Polling can be used either way. If all a callback does is store the current value which is then processed in Update/FixedUpdate, polling generally is the preferable approach IMO.
Each PlayerInput represents one player. With a single player, there should generally only be one PlayerInput. Actions can be shared between UI and PlayerInput.
ATM this is only used by PlayerInputManager for split-screen scenarios.
A device’s primary 2D motion vector.
Drops binding path into text mode.
i don’t know what that means, example ?
real case where i’d want that?
you guys need to float the “listen” microphone back next to it, btw, nested ui is the bane of productivity
“generally” meaning what? i can have one on both ui and player or not because some internal conflicts? for cleanliness i’d rather have that one input per hierarchy that it controls…
when you say single player, you actually mean single LOCAL player? ie: not 4 gamepads.
PS: input works well on pc now, doesn’t work on switch at all even with an empty scene with only your samples.
Left stick on gamepad and delta on mouse. Basically a 2D planar motion space in the [-1…1] range on each axis.
Usages are still a bit of a novel thing that hasn’t quite evolved into proper shape yet. We know it’s a super useful concept that can help solve some common input-related problems where the name/path of a control is much less useful/important than the intended use of the control but the way they are currently set up and leveraged in the input system needs more refinement.
The control picker can form a variety of the most common forms of control paths but it’s working off of limited information and doesn’t give access to the full variety of things you can do with the underlying path language. Thus text mode.
Example: say at runtime you’re doing
InputSystem.SetDeviceUsage(Gamepad.all[0], "Left");
InputSystem.SetDeviceUsage(Gamepad.all[1], "Right");
The control picker doesn’t know about this except it’s being communicated to it through the “commonUsages” thing of the layout system. But you can just avoid the hassle, drop the picker into text mode and hack in "<Gamepad>{Left}/buttonSouth"
.
Or say you want to bind to any “xxxButton” control on any kind of device device: "*/*button
There’s all kinds of things the path language allows but rather than building some highly complicated control path builder UI, we opted to just have the text mode button to allow directly inputting paths where the streamlined picker isn’t covering your needs.
Yup, local.
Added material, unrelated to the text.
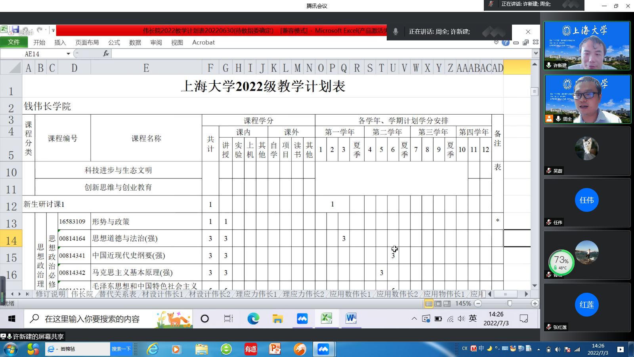The width and height of the screenshot is (634, 357).
Task: Open Excel help with the blue question mark
Action: (506, 42)
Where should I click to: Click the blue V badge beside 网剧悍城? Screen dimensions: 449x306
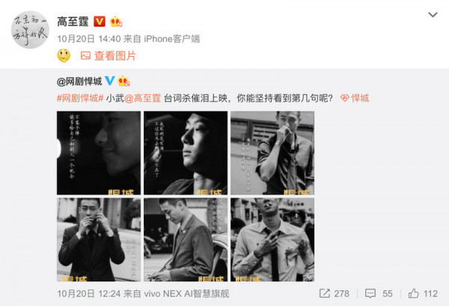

Thing with PlayerInput is that it doesn’t like sharing devices. Except if explicitly forced through the API, each PlayerInput will grab devices and prevent other PlayerInputs from using the same devices.
If the hierarchies you mention are meant to be controlled with different input devices, then yup, multiple PlayerInputs is just the right tool for the job. If not, then having a separate one for each hierarchy will require some custom scripting to force them all on the same device.
Left stick is not motion, delta is motion. So what is it? delta of left stick?
If it’s only a generalization of direction then it should be called 2D direction and not motion.
Does it handle switch gyro? mobile phone compass etc…?
no idea of scenario i’d use that but very cool
example? in a game this time.
What’s the magic code to have them act as one?
do they detect each other and warn user of input theft when linked to the same hw?